- **Verilen görev 1**
Satırlarda "You are a GUI" ifadesini içeren satırdan başlayın ve "point(438,638)" ifadesini içeren satırdan sonra durun; iki uç satır da dahil olmak üzere bu satırları aynen yeniden yazın. Resimleri cevaba koymayın.

- **Okuma metni**
Özdemir İnce

Arı kovanını bizziklemek!

07 Şubat 2021 Pazar

Boğaziçi Üniversitesi tuzağını yazmak vacip oldu artık. Bir “555 K” (*) artığı olarak yazmamak olmaz. Ama nereden başlamalı diye düşünürken değerli meslektaşım Necati Doğru (Sözcü, 3 Şubat 2021) harika bir saptama yaptı.

Öğrencilerin ağzından yazıyor: “Milletvekili olmak istemiş, iktidar partisi onu aday göstermemiş. Belediye başkanı olmak istemiş, partisi onu belediye başkanı olmaya da uygun görmemiş ama iktidar partisi başkanı şimdi onu üniversitemize rektör olarak atamış. Biz buna susarsak yalana ve hezeyana, karalamaya, çamur atmaya ve korkutmaya teslim oluruz!”

***

Ben de aynen böyle düşünüyorum: Tasarlanmış bir hakaret ve hareket bu! Türkiye’nin en önemli beş üniversitesinden birine, onun tüzelkişiliğine, geçmişine ve şimdisine, öğretim kadrosuna, öğrencilerine ve mezunlarına yapılmış müthiş bir hakaret bu, büyük bir meydan okuma! Aynı zamanda akademi ve üniversite varlığına yapılmış bir hakaret! Yerel değil, uluslararası, evrensel bir hakaret. Akla ve bilime yapılmış bir hakaret!

***

Bu olayları düşünürken aklıma çocukluğum geliyor. İkinci Dünya Savaşı yılları, altı yaşındayım. Eve bir sarhoş akraba geliyor. Canı çekmiş, gidip manavdan portakal alın diye tutturuyor. Halamın kızı Semiha Ablamla kapıdan dışarı fırlıyoruz... Gerisini anımsamıyorum. Meğer mahallenin çocukları karşı evin pencere pervazına yerleşmiş eşekarılarının yuvasını değnekle “bizziklemişler”, yuvadan fırlayan eşekarıları başıma saldırmış... Uzun süre komada kalmışım. Uyandığımda ayaklarımın altı kabuk bağlamıştı. Yürümeyi yeniden öğrendim. Büyümem lise ikinci sınıfa kadar çok yavaş ilerledi. Bu yüzden sınıfın kızları bana “bidik” derlerdi.

Arılar arıdır, eşekarısı olsun, sarıcan arı olsun, balarısı olsun, arının yuvası bizziklenmez (bizlenmez).

Halk çocuklarının bunu çok iyi bilmeleri gerekir!

***

Polis şimdi çok değişti. 555 K’de polis bizlere kaba davranmamıştı. Başbakan Adnan Menderes cesaretle öğrencilerin arasına girmişti. O gün Kızılay’da Adnan Menderes linç edilebilirdi. Edilmedi. O gün, 5 Mayıs saat 5’te yüzlerce öğrenci kurşunlanabilirdi. Bu da olmadı. Demokrasisiz bir dönemde, öğrenciler demokratik toplanma ve gösteri haklarını kullanıp barış içinde dağıldılar. Ben böyle hatırlıyorum. Olayın kitabı, kitapları yazıldı. Altan Öymen işin başındaydı. Üniversite öğrencileri Demokrat Parti hükümetinin istifasını istiyorlardı. Oysa Boğaziçi Üniversitesi öğrencileri, üniversitelerine layık görmedikleri, bilimsel durumu şaibeli bir adamın “Parti Komiseri” rektör olarak atanmasına itiraz ediyor.

- **Girdi satırları**
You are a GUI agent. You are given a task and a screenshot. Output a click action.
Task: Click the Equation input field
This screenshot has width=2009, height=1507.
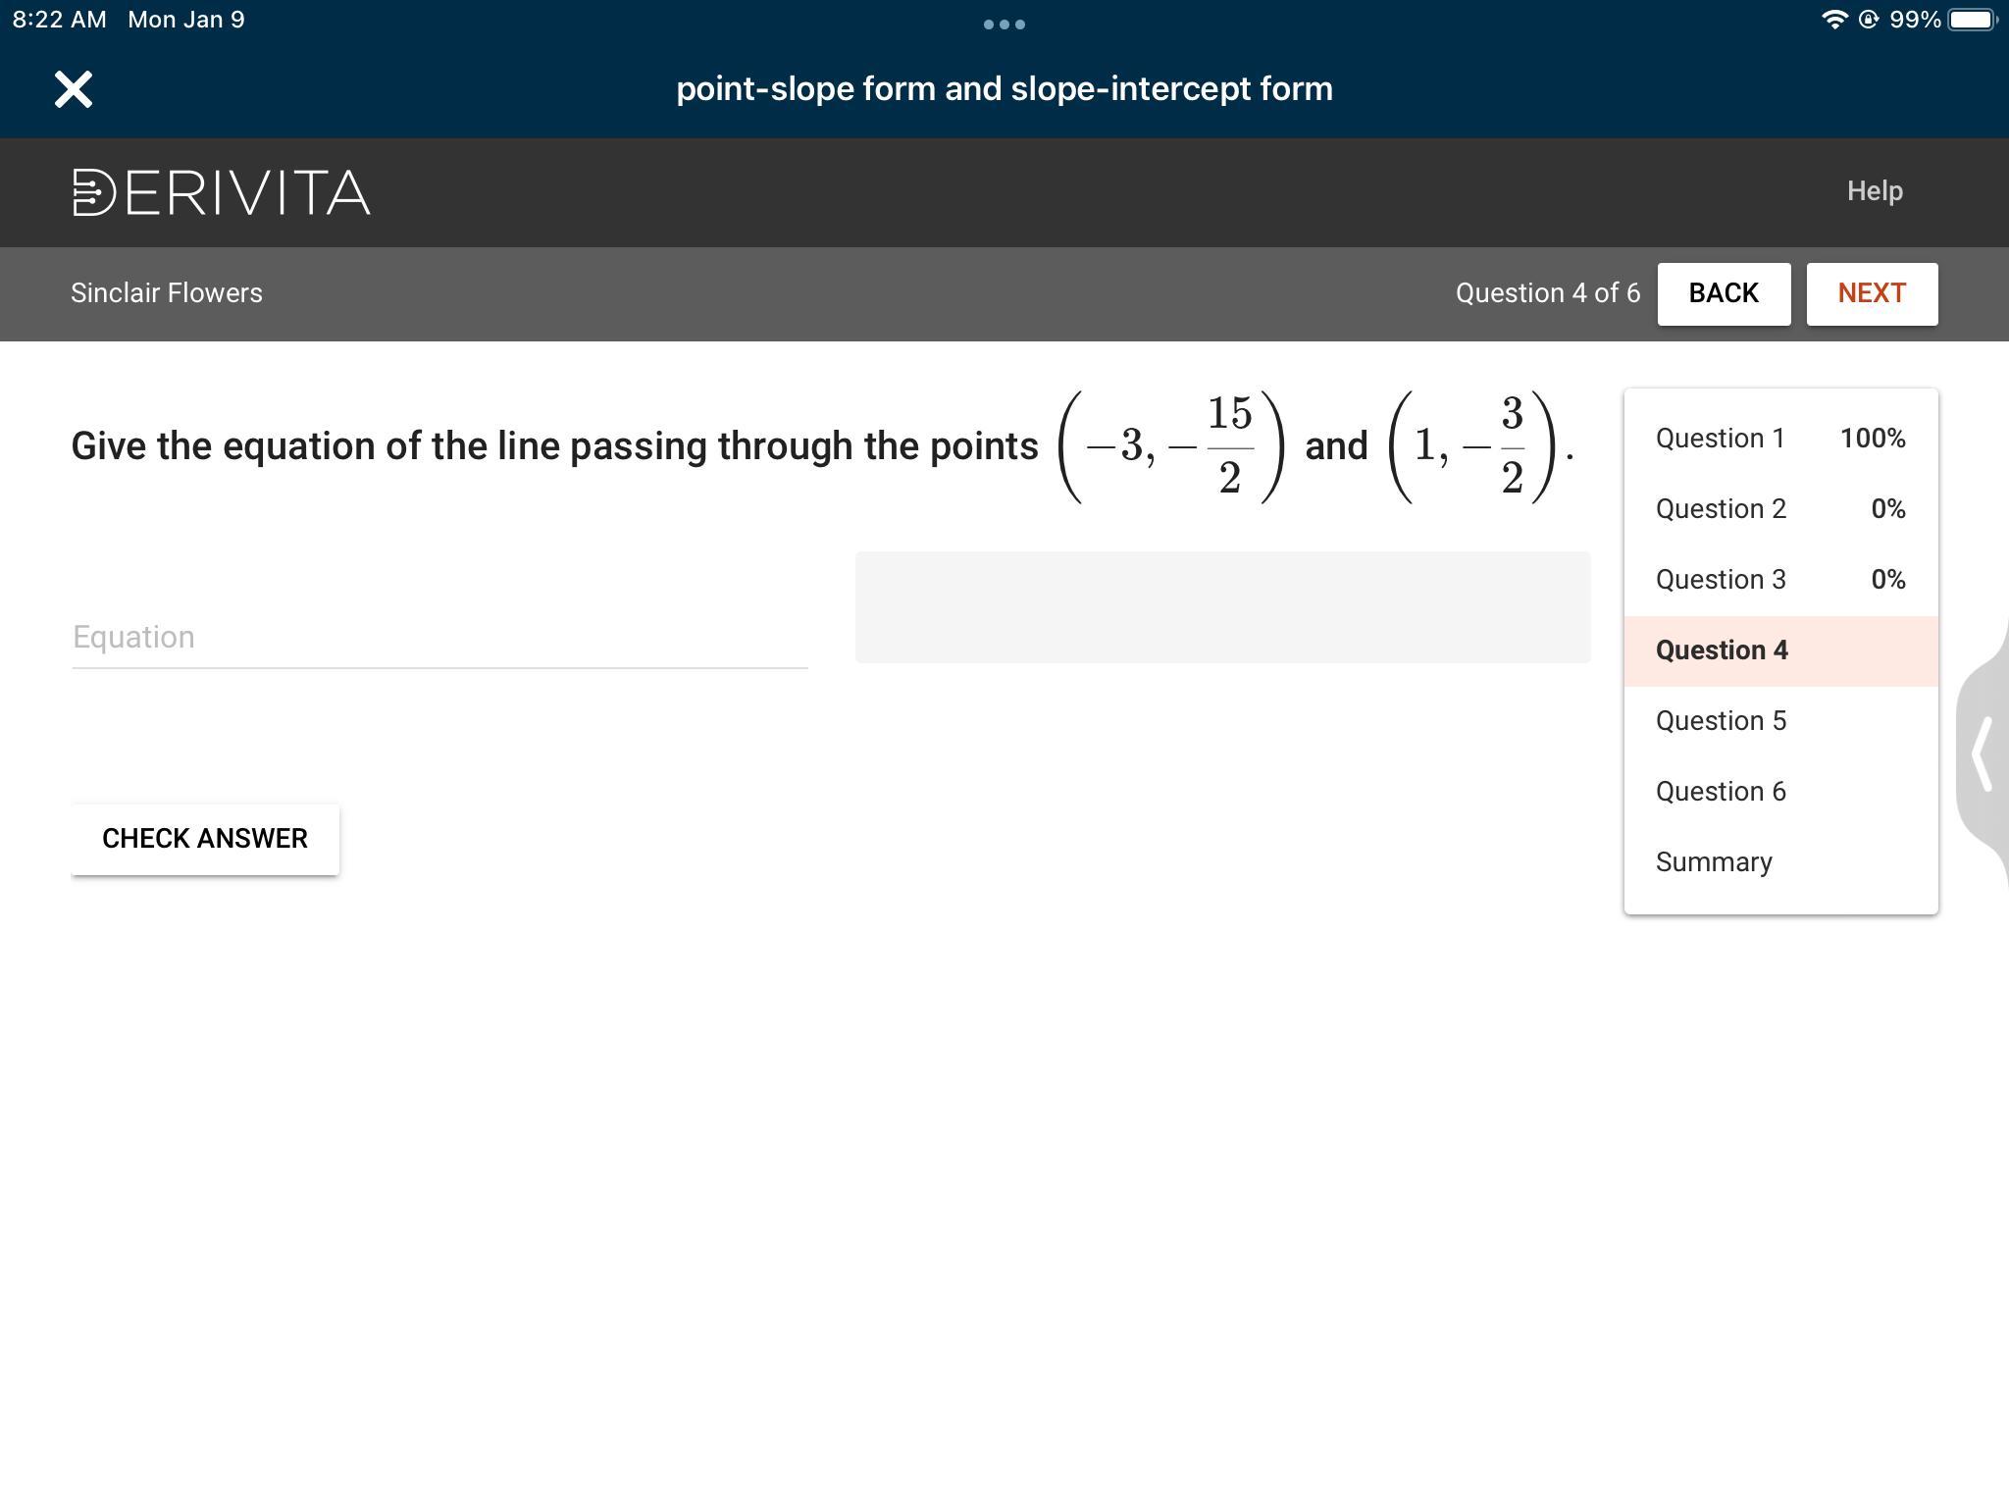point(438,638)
---
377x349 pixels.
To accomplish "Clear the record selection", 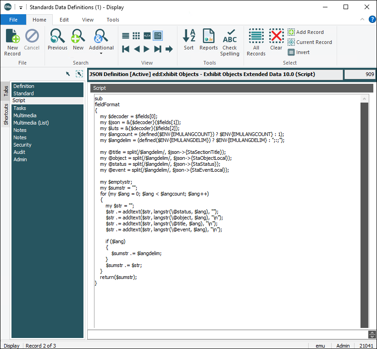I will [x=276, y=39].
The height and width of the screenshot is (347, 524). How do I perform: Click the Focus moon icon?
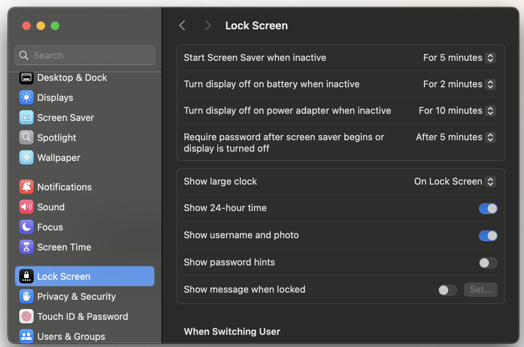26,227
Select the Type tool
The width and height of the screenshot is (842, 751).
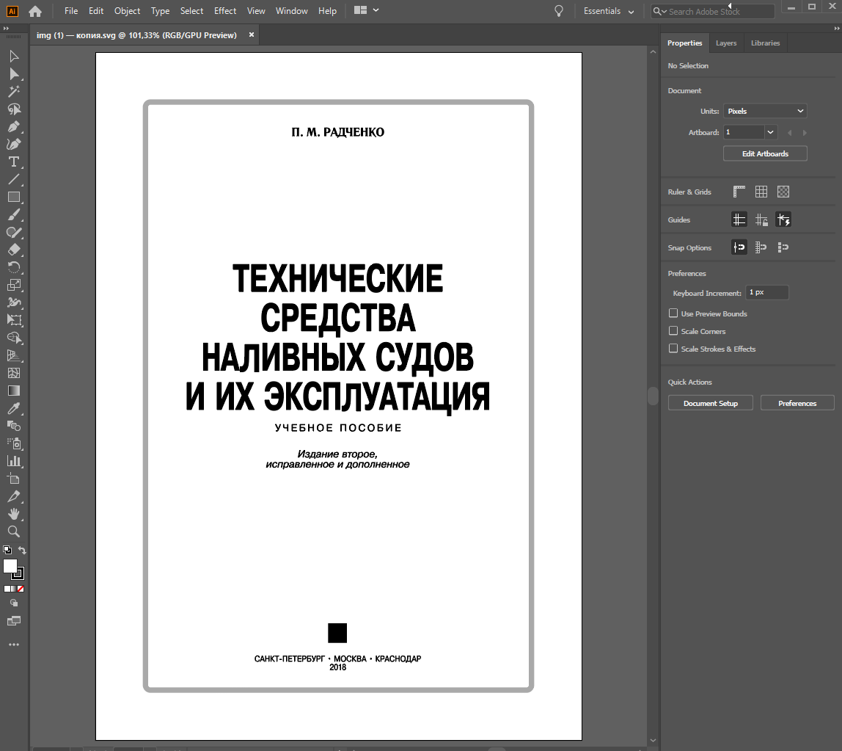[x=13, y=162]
---
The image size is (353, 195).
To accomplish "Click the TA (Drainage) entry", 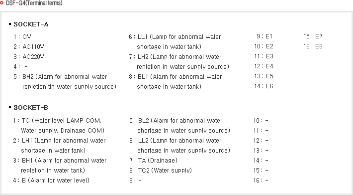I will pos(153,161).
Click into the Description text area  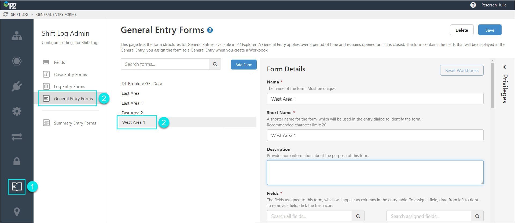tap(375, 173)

- **Verilen görev 2**
Okuma metnine göre aşağıdaki ifadelerin her biri doğru mu? Her biri için evet ya da hayır deyin ve karar veren kelimeleri metinden aynen alıntılayın.
(a) Yazar, eşekarılarının saldırısından sonra uzun süre komada kalmıştır.
(b) 555 K'de polis öğrencilere kaba davranmıştır.
(c) Eşekarısı olayı yaşandığında yazar sekiz yaşındadır.

- **Örnek çözüm 1**
You are a GUI agent. You are given a task and a screenshot. Output a click action.
Task: Click the Equation input field
This screenshot has width=2009, height=1507.
point(438,638)

- **Örnek çözüm 2**
(a) Evet: "Uzun süre komada kalmışım."
(b) Hayır: "555 K’de polis bizlere kaba davranmamıştı."
(c) Hayır: "altı yaşındayım."